I always thought that if I were ever touched inappropriately I would kick up a fuss. Probably break the perpetrators hand off. I was wrong. The first time it happened I tried to shrug it off telling myself it was just a mistake or it was something. That he didn’t mean to do it. But the second time I knew it was not. It was done purposely and it was real. It was happening. In my state of shock, the feeling of awkwardness that overtook me was something so overwhelming that I, the one who would always encourage people to stand up for themselves and speak out, was unable to say a single word to defend myself. To defend my body which was so subtly and yet disgustingly violated.

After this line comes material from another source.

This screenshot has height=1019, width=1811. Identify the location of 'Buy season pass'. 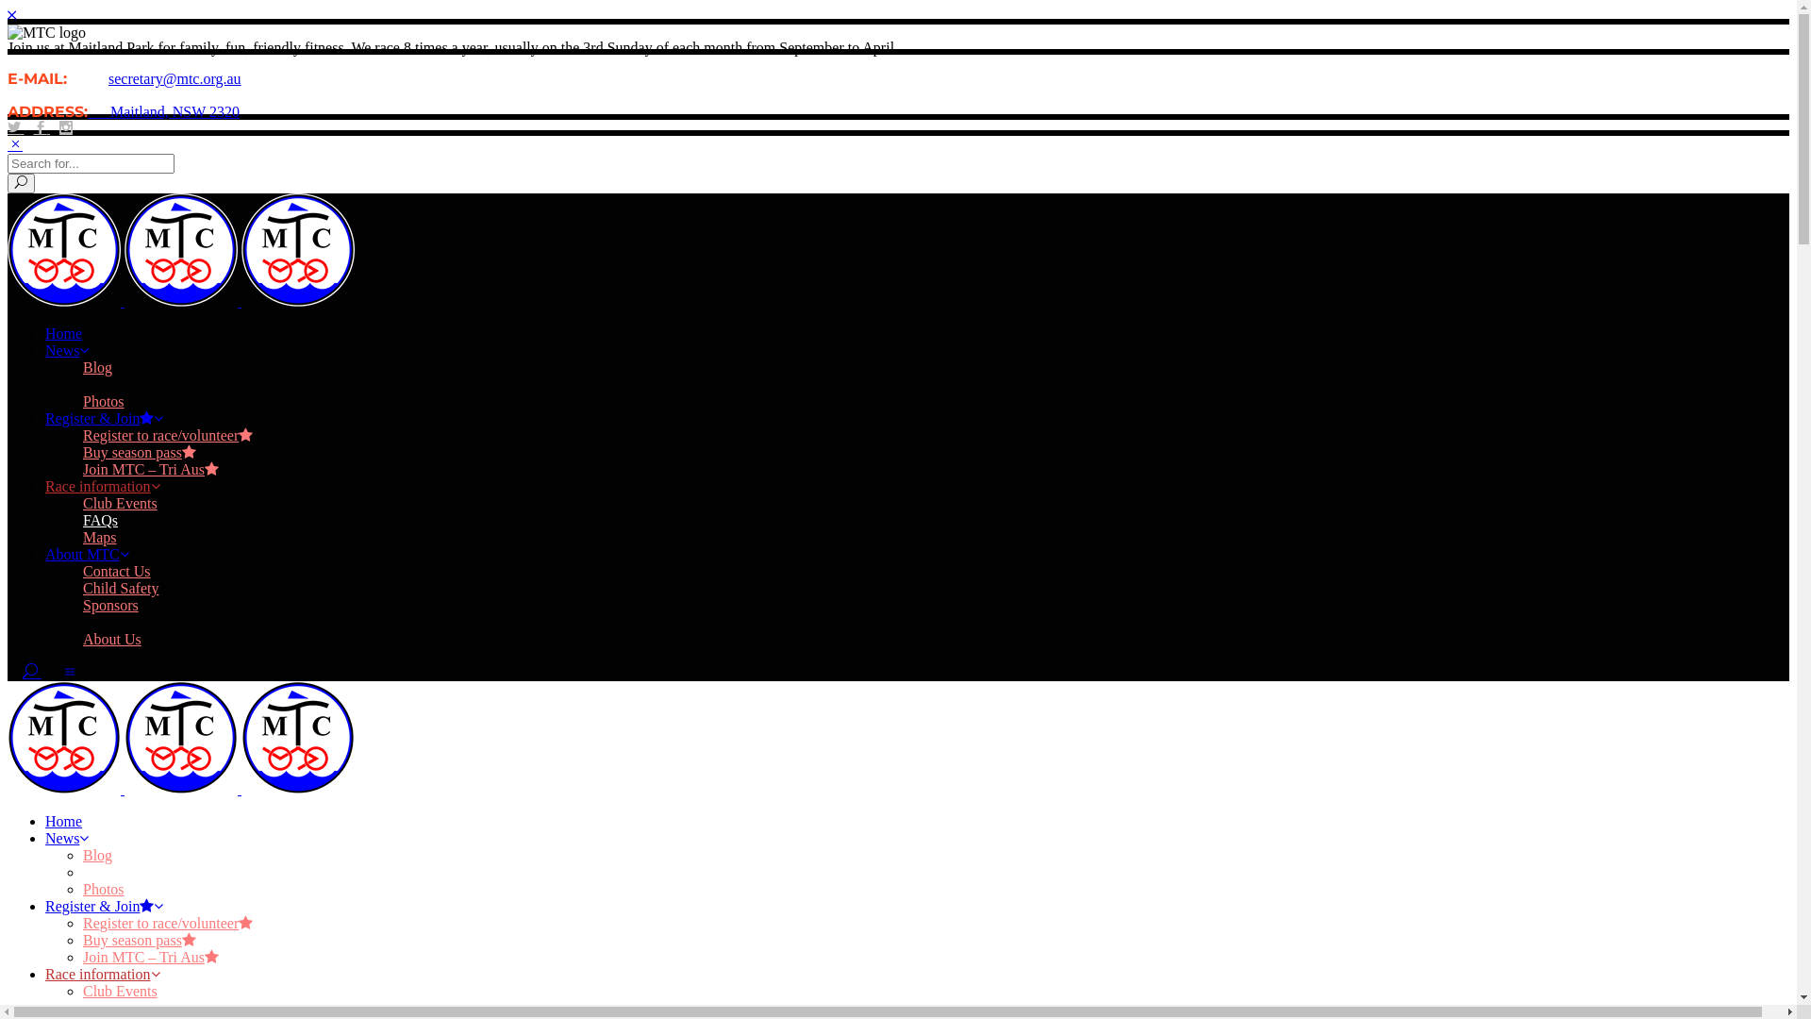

But this is something that as women we face not just everyday but all the time. From dress codes policing our body to the old creepy men on the road who stare at us to the complete stranger trying to get a phone number. We face it all. And it is scary. In a discussion with my friends, I told them how angry I was with myself for not retaliating to what had happened and they told me that they too had gone through the same. It seems that this is something that we have numbed ourselves to! We just simply go along with it as if it’s a regular part of our day! S tells me how a man pinched her breasts when she was in the 8th grade, when she was on her way to church. She was too shocked to understand what had happened. “When they show girls going into a shell after anything like this I always wondered why.” She said. “Then I realised, you feel so violated it’s sickening!” She tells me that every time she thought about what happened she had felt like throwing up.

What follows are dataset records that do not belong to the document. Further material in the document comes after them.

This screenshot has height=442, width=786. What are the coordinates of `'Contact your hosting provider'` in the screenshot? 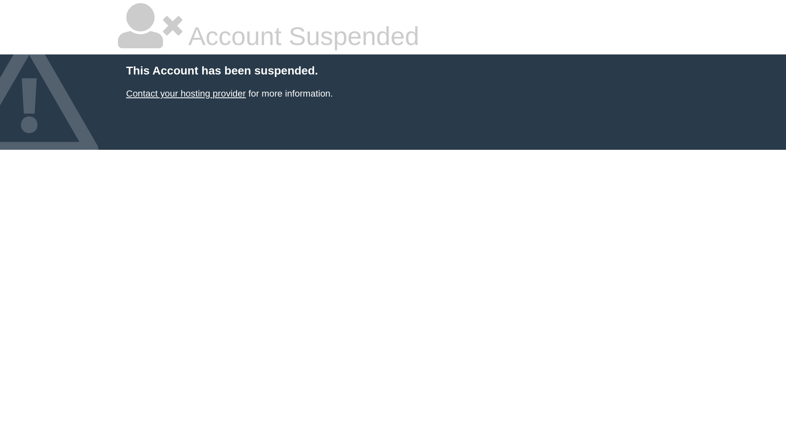 It's located at (185, 93).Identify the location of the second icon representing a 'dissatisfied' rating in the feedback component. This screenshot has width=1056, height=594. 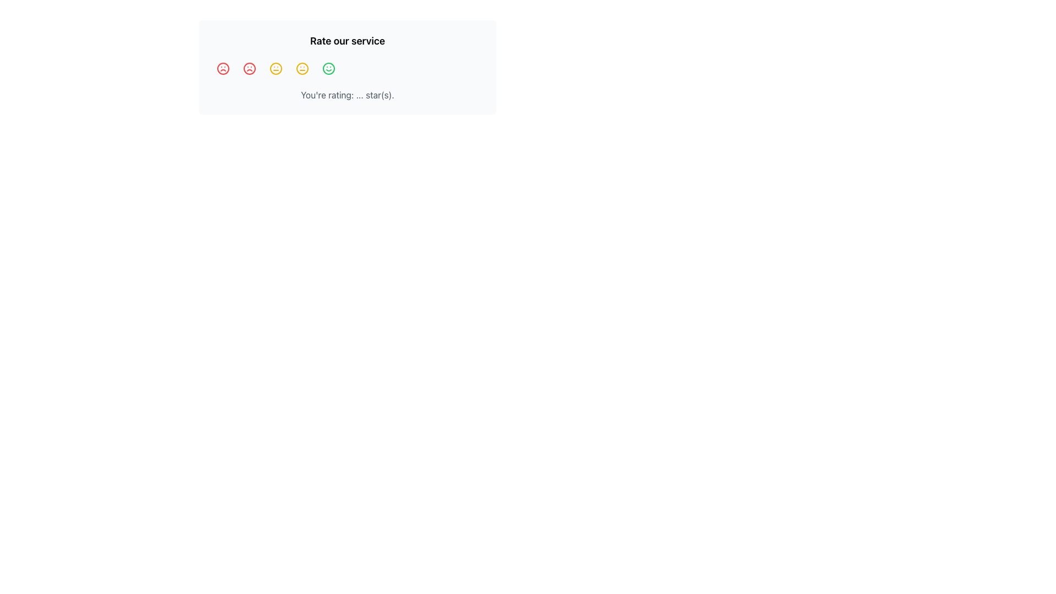
(249, 68). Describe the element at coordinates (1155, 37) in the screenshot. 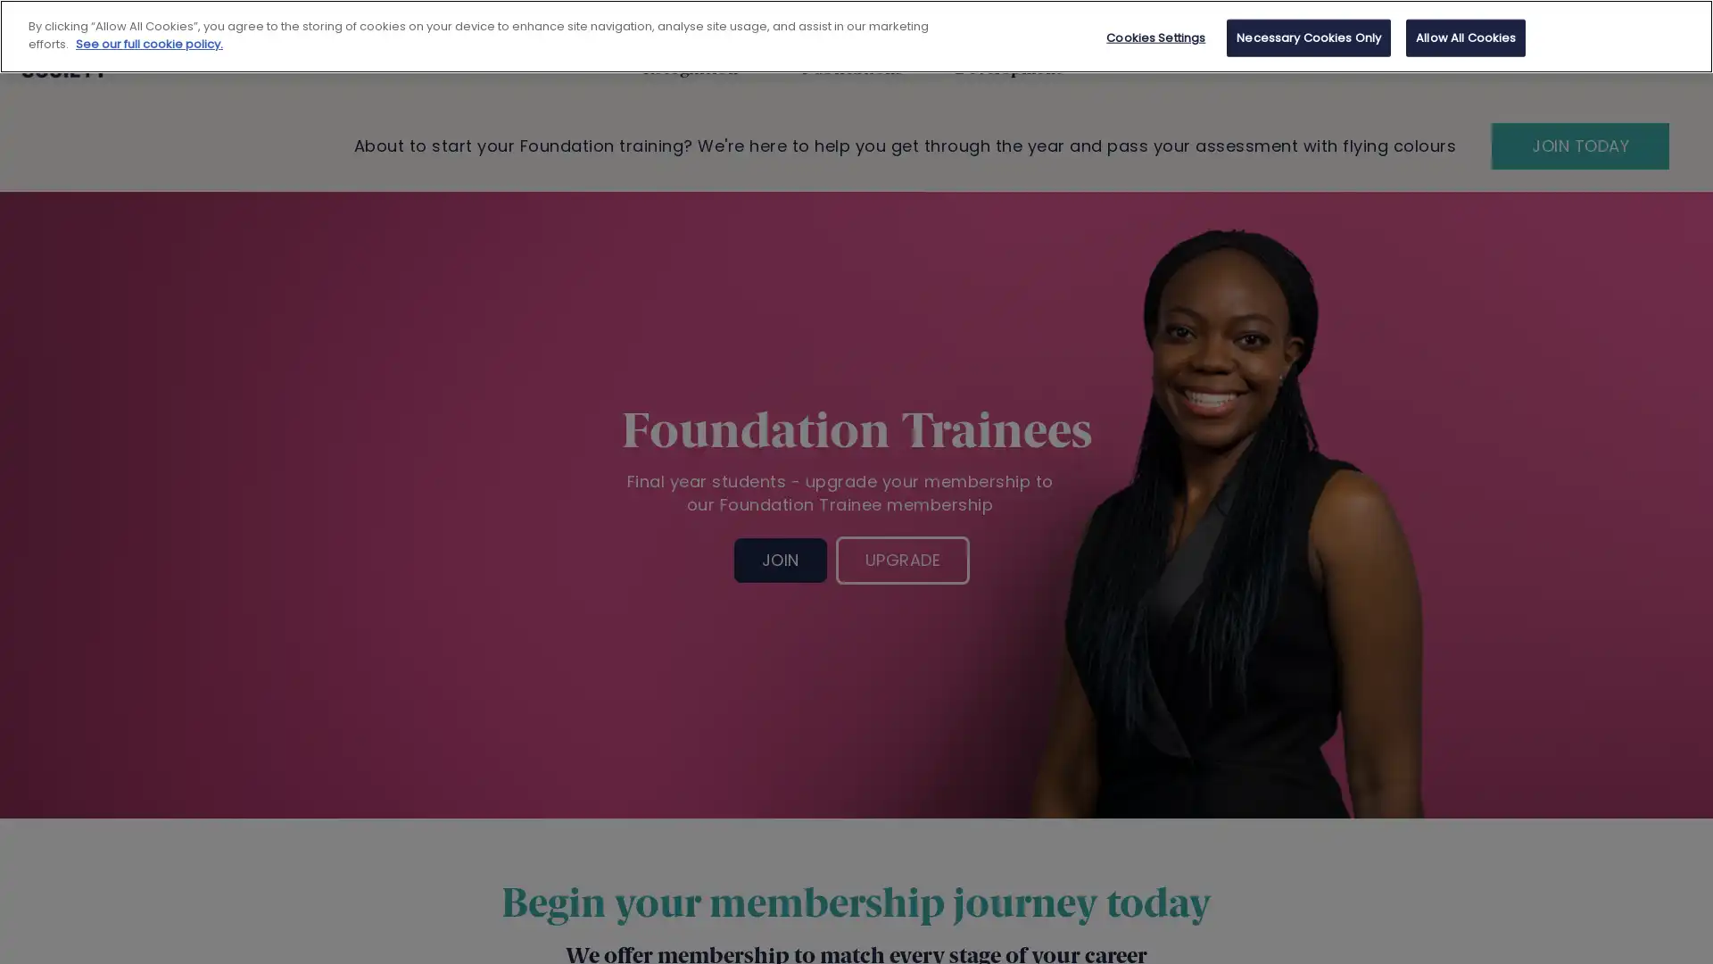

I see `Cookies Settings` at that location.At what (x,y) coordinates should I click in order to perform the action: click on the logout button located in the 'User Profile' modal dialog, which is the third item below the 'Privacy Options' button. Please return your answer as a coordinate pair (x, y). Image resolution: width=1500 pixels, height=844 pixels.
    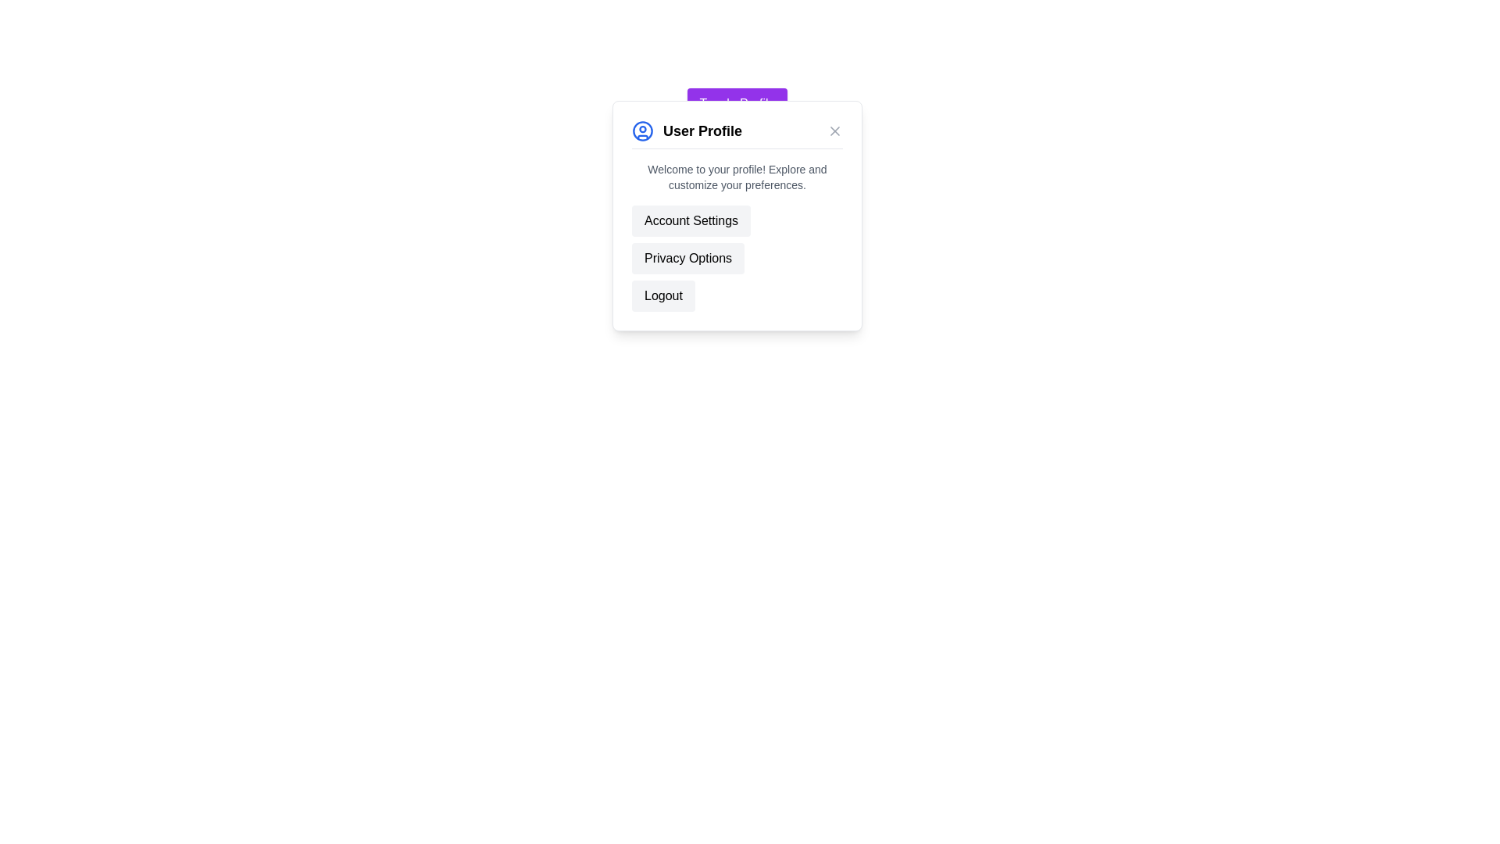
    Looking at the image, I should click on (663, 295).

When A was in 11th grade, on the bus home from school she was harassed. “He was leaning against me and I didn’t mind so much because the bus was crowded” She later realised he had been rubbing his genitals against her shoulder. When she glared at him he moved away but she said she could feel him staring. “I just got off the bus.” In some cases, retaliating makes us look like crazy emotional monsters. People stare weirdly and no one comes to help. T tells me of how when her butt got smacked in the middle of a busy road, not one person came to help her. When she screamed at the pervert who did it she was laughed at by bystanders and ignored by the policeman standing there. “It was just so embarrassing!”
It feels like staring has become obsolete. Groping and touching is the new in thing now. And it is spreading like wildfire. Forget what a woman is wearing, forget what she is doing. They are just silly excuses that we hear. Silly excuses to defend the entitlement of patriarchy. “There was this time when I was in 8th. I was walking back home from school. My home was in a posh and calm neighbourhood, so I had my guard down. I kept walking down the road to my house, when this man- a worker from one of the construction sites nearby- stepped in my path. I was taken aback, but merely curious about what he wanted- up and until he pulled his dick out of his pants. That was where I freaked out and ran, all the way back to my home. I couldn’t sleep properly the next couple of days, because it disturbed me that much.” R tells me. She went on to casually point out how there’s always something that happens in crowded buses, shocking me into realisation that this is exactly how much we’ve numbed ourselves to this kind of thing. K and G haven’t though. G says, “Once I was sitting in the bus on the way back home when the guy sitting behind me slipped his hand between my seat and the glass window and groped me. It must have looked like I was sleeping which is probably why he thought he’d get away with it, but I turned around and fired him. He acted like he didn’t know what I was talking about and everyone else looked at me like I was deranged.” K had a similar thing happen to her. However, she smartly took pictures of it happening and the conductor of her bus and the people around made the man get off the bus immediately when they got to know. K also recalls the time she was stopped on the road by a man she’s never met before who offered her a ride back home in his car, telling her he finds her very pretty. She says he told her, “Please don’t think I’m a creep I was just hoping to strike a conversation with you!” it was only when she told him strongly to stop that he actually did and finally left her alone.
The fact that something like this is becoming so regular and almost common place is ridiculous. So many times women are harassed and molested and nothing is being done. We are told that we should not have been doing things and we should not have done things. It’s like we are punished for having bodies. Instead of telling us to refrain from going out in the dark, and wearing clothes they call ‘inappropriate’ what should be said is not to us but to those who harass, instead. Unfortunately, the punishment for being born anything less than a “man” is such. The worst part is that the artful way in which such disgusting acts are so often carried out are often glossed over by many. The discomfort and awkwardness that is created is never understood. I guess you really don’t understand till it happens to you.
(All names have been kept confidential in order to protect the identities of the women I have spoken to in order to allow them to speak freely.)